Of course this is not all on Republicans; Trump has made eliminating clean air and water regulations one of his primary goals since the day after his poorly-attended inauguration. It is highly likely that if Congress did happen to pass a transportation-infrastructure bill with provisions for mass transit or electric vehicles Trump would veto it with extreme prejudice.

It is remarkable that Democrats are not beating religious Republicans senseless for claiming to be pro-life, including being pro-fetus, while vehemently supporting Trump’s pro-fossil fuel agenda that is a serious threat to fetuses as well as expectant mothers.

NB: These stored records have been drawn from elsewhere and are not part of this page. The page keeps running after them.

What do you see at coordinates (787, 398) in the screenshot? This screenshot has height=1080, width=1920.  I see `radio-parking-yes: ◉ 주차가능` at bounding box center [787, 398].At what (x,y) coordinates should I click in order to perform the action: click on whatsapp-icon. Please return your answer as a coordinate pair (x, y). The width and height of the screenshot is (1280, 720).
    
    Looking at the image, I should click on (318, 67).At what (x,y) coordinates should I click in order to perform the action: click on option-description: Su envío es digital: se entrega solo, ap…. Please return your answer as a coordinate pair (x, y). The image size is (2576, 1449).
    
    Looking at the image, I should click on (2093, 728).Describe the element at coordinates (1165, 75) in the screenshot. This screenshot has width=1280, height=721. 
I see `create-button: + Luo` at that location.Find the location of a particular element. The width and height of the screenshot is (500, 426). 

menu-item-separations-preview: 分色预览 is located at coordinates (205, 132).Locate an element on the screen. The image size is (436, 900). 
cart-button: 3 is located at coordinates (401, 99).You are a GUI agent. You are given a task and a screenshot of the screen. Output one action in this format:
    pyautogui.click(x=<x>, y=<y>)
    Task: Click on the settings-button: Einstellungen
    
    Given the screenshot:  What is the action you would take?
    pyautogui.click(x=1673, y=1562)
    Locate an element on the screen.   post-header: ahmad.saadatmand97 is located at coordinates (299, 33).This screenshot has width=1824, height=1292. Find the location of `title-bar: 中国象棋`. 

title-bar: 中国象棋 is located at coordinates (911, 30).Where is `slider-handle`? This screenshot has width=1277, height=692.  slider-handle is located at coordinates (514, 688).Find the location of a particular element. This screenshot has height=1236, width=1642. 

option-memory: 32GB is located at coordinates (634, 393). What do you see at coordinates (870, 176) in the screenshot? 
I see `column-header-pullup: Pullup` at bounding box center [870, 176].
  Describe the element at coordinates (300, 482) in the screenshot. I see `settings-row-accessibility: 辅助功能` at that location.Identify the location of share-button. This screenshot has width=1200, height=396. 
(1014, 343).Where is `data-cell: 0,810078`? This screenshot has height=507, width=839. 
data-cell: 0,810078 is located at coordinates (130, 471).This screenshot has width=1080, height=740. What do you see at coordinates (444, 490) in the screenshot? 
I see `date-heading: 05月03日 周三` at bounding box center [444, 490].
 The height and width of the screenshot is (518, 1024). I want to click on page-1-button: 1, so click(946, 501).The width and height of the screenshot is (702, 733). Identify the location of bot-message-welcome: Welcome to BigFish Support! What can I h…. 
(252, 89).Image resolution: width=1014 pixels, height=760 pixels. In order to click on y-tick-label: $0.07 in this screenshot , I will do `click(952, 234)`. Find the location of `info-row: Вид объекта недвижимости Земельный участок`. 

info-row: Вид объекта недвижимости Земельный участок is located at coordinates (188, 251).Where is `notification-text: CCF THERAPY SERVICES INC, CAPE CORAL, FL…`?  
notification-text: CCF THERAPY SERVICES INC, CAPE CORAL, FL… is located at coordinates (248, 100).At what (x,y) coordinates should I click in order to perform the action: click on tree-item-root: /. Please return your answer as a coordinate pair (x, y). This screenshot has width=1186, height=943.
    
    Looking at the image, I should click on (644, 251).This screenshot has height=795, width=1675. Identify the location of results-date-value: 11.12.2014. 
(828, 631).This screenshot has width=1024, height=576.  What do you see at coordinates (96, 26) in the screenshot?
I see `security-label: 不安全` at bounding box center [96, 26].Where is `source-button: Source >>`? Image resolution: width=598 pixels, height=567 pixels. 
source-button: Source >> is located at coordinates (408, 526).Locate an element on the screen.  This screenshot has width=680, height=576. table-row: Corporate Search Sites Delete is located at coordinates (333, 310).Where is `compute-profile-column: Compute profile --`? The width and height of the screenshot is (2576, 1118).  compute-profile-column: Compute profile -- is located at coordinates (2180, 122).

If Republicans, or Trump for that matter, cared one iota about any life, or clump of cells in a mother’s womb, they would move the proverbial Heaven and Earth to reduce pollution and take steps to combat climate change. Instead, they oppose any agenda that seeks to reduce carbon emissions driving climate change and the health threats to minority mothers and their offspring. Trump and religious Republicans are pro-oil, pro-pollution, pro-climate change, and pro-death, but they are not pro-life.